● **GIVEN RECORDS**

____________________

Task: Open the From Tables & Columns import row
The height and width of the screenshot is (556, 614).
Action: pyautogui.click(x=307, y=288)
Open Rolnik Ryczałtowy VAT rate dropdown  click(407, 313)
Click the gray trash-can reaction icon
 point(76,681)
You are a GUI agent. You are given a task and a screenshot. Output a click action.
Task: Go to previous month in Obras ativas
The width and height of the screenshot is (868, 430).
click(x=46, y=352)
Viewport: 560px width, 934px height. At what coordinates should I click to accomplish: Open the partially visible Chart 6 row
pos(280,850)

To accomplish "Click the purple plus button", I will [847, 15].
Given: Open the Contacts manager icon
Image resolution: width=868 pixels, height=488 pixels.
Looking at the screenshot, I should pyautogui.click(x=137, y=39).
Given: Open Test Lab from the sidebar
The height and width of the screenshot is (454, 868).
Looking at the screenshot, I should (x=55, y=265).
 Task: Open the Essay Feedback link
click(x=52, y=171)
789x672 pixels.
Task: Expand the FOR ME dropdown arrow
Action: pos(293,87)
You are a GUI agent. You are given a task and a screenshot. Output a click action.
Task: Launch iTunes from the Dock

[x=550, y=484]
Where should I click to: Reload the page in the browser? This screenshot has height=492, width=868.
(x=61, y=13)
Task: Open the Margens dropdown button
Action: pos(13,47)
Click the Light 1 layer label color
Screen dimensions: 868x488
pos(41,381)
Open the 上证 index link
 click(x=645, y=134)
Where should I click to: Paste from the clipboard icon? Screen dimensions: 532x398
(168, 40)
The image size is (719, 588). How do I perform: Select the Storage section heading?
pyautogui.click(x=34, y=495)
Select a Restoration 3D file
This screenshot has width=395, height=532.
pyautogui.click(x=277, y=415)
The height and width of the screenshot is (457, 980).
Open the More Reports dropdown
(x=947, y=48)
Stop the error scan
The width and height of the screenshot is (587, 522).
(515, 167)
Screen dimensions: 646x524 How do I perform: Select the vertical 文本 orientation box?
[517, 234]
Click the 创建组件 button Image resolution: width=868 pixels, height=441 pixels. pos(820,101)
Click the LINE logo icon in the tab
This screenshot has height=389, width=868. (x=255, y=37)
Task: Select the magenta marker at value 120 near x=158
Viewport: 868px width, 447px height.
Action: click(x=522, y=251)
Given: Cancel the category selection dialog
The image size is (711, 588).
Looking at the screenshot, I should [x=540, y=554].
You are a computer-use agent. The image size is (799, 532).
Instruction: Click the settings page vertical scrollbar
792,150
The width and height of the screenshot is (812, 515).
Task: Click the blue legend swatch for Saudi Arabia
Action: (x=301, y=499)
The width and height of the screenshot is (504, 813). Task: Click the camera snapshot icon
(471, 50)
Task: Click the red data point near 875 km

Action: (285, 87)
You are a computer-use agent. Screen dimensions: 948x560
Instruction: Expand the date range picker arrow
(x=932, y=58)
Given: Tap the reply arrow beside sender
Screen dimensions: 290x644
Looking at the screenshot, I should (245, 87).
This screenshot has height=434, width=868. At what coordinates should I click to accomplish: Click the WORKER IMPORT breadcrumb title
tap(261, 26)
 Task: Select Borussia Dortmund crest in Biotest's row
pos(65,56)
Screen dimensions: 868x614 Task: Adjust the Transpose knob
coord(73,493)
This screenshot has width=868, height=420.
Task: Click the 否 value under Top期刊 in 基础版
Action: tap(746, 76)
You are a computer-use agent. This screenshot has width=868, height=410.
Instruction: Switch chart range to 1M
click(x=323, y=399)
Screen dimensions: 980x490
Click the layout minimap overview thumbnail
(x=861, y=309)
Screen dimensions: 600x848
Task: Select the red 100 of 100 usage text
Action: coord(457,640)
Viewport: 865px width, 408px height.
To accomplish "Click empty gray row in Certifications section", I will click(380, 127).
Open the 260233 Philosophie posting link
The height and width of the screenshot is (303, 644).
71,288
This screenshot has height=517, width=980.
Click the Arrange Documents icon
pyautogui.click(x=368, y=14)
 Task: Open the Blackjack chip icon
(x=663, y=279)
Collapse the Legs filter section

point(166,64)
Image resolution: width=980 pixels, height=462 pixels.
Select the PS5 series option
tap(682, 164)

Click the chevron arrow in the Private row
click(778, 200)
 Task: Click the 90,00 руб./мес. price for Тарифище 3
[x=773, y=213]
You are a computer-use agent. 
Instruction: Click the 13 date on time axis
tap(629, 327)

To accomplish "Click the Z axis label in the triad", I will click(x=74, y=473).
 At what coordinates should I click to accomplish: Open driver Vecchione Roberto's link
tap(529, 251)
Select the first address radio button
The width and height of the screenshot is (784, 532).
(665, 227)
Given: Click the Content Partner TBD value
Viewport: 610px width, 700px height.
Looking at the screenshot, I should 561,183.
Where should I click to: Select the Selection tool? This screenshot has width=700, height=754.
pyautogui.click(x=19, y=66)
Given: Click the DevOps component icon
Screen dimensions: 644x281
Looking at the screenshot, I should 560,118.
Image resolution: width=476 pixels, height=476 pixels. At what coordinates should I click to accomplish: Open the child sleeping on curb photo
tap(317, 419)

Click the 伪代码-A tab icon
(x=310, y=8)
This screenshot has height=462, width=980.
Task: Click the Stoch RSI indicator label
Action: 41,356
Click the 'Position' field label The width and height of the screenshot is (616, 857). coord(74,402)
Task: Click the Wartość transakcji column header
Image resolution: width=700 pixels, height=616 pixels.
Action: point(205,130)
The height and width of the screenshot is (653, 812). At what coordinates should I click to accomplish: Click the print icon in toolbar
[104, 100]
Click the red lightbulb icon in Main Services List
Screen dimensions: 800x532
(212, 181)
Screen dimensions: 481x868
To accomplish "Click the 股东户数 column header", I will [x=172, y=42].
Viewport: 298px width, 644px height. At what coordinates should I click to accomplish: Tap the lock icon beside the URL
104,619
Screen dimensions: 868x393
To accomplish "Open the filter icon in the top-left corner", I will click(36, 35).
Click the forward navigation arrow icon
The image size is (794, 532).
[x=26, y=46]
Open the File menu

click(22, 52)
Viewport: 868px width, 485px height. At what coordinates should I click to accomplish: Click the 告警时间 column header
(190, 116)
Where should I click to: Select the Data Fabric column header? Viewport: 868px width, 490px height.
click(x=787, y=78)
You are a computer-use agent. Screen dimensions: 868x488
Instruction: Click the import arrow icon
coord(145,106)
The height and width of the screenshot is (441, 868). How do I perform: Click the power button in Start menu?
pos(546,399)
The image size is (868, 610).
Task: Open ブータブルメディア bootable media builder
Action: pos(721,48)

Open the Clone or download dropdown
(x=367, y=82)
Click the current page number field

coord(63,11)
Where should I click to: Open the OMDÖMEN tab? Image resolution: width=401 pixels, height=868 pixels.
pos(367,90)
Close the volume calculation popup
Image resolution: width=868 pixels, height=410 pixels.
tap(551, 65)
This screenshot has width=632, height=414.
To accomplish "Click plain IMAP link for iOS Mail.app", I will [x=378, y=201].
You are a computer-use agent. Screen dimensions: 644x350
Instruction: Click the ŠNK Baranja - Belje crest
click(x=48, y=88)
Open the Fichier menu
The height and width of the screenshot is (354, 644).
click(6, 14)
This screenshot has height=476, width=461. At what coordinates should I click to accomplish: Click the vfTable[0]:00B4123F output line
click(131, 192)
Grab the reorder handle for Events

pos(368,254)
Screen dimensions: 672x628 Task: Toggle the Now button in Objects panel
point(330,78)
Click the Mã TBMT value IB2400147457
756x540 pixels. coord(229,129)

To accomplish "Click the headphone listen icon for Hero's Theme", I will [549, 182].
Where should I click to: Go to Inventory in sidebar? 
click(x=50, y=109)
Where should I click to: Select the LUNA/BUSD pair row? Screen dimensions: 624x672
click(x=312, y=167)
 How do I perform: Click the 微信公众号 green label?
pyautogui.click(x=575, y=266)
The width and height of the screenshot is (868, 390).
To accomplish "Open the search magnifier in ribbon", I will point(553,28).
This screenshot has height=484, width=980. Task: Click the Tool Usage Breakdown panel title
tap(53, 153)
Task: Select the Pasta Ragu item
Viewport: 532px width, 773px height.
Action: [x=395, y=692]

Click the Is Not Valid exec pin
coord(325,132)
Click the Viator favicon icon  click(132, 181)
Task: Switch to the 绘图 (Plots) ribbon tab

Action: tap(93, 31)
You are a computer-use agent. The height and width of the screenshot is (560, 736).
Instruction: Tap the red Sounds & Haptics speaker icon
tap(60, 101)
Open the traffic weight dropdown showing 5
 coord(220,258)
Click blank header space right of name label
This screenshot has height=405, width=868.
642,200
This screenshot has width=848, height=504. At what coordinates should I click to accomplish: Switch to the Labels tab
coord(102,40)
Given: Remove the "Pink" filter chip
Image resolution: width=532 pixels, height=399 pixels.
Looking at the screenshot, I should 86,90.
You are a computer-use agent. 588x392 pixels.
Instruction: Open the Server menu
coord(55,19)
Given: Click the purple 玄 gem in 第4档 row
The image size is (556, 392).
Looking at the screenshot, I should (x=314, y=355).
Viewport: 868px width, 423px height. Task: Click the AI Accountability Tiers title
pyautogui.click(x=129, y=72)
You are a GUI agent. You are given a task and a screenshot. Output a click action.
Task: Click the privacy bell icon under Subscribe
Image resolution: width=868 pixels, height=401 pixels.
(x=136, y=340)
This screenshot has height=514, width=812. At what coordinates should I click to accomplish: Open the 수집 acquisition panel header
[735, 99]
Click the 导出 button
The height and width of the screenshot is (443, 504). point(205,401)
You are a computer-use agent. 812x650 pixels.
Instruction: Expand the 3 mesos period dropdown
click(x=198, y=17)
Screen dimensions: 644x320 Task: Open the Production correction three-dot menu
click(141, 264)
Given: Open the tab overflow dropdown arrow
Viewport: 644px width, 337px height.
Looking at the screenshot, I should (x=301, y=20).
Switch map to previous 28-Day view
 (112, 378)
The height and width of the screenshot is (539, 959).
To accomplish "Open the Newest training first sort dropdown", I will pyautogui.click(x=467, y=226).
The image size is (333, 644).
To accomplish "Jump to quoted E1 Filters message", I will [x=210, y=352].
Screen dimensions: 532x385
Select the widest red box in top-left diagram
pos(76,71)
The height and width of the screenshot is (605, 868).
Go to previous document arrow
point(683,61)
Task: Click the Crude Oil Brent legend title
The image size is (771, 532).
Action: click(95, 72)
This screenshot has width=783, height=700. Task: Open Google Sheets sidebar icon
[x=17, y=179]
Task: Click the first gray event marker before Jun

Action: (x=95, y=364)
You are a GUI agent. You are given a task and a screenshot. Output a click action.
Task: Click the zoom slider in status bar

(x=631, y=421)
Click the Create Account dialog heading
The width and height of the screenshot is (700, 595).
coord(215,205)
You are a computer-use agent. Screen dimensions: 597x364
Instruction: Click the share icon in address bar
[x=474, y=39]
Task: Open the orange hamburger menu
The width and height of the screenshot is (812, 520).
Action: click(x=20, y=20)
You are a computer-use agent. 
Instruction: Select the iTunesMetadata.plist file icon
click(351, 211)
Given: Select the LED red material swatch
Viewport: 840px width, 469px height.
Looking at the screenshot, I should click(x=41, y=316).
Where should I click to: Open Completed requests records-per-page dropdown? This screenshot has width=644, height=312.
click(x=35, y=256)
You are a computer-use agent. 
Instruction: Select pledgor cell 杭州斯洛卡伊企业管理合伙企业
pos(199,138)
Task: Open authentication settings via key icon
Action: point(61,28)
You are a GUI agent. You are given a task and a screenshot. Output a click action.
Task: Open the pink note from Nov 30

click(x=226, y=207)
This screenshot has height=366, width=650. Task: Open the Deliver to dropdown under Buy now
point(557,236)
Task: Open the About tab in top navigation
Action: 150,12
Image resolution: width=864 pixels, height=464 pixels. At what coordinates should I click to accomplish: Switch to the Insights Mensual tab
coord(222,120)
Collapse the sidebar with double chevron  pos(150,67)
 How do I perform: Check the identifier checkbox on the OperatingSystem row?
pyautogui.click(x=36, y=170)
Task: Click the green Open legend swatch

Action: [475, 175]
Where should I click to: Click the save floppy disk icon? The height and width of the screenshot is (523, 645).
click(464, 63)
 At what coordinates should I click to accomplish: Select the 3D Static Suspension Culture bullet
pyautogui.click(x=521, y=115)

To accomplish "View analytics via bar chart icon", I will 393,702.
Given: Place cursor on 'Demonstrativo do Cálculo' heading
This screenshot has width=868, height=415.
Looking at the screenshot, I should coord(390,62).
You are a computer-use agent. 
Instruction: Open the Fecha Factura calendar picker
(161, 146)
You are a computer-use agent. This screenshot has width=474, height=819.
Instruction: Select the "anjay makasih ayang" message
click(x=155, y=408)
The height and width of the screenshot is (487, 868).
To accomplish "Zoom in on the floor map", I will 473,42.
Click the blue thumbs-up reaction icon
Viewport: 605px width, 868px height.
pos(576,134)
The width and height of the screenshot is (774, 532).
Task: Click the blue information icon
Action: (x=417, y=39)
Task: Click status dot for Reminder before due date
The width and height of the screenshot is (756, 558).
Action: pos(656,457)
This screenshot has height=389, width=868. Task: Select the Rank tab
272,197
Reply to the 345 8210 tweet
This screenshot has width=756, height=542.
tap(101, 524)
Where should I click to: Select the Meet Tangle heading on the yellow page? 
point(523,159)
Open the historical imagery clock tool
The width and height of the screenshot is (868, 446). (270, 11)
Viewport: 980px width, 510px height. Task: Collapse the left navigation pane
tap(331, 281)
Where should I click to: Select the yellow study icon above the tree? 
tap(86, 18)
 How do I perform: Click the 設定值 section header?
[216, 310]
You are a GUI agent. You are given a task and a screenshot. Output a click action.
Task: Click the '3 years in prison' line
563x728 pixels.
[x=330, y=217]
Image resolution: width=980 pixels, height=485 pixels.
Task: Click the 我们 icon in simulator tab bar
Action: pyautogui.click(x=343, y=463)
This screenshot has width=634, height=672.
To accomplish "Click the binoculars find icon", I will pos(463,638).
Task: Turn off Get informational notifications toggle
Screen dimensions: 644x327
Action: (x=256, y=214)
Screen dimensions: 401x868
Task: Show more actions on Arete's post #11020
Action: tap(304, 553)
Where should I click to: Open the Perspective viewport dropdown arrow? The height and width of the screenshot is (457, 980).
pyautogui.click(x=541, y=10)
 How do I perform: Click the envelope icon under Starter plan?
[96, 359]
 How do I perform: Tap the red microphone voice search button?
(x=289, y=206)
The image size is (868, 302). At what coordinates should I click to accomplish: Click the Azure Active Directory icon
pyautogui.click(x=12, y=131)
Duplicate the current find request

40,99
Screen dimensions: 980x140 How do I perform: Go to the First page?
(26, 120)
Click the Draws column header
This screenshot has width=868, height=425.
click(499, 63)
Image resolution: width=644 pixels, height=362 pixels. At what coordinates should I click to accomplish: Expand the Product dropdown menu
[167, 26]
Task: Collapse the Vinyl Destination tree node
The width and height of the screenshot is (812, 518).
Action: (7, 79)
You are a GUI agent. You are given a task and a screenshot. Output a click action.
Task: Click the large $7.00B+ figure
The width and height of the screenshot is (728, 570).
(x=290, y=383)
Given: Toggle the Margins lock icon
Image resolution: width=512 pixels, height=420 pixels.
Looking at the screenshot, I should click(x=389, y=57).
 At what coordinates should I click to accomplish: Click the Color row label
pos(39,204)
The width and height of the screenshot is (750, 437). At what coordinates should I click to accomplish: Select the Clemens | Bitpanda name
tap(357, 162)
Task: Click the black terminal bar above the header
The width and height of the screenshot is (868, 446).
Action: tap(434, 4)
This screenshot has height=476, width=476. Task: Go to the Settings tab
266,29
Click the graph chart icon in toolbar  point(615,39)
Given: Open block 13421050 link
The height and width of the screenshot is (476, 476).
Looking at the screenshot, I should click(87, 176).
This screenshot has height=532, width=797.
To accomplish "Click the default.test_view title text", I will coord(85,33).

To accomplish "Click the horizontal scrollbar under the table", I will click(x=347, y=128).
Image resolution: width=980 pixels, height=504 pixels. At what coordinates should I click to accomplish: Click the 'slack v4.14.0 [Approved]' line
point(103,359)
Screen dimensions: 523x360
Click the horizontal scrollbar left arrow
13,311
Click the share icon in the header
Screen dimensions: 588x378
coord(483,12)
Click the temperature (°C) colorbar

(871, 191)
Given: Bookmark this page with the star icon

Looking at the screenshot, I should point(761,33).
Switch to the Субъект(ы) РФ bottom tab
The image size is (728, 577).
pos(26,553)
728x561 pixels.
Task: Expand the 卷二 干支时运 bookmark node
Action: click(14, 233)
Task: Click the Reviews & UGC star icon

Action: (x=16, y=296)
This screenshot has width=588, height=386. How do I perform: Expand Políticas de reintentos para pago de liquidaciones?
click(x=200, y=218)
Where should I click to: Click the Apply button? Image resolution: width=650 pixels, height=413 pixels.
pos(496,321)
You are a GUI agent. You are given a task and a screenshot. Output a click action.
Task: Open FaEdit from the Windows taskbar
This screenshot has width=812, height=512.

____________________

Reproduce every line above containing "purple".

To accomplish "Click the purple plus button", I will [847, 15].
Given: Click the purple 玄 gem in 第4档 row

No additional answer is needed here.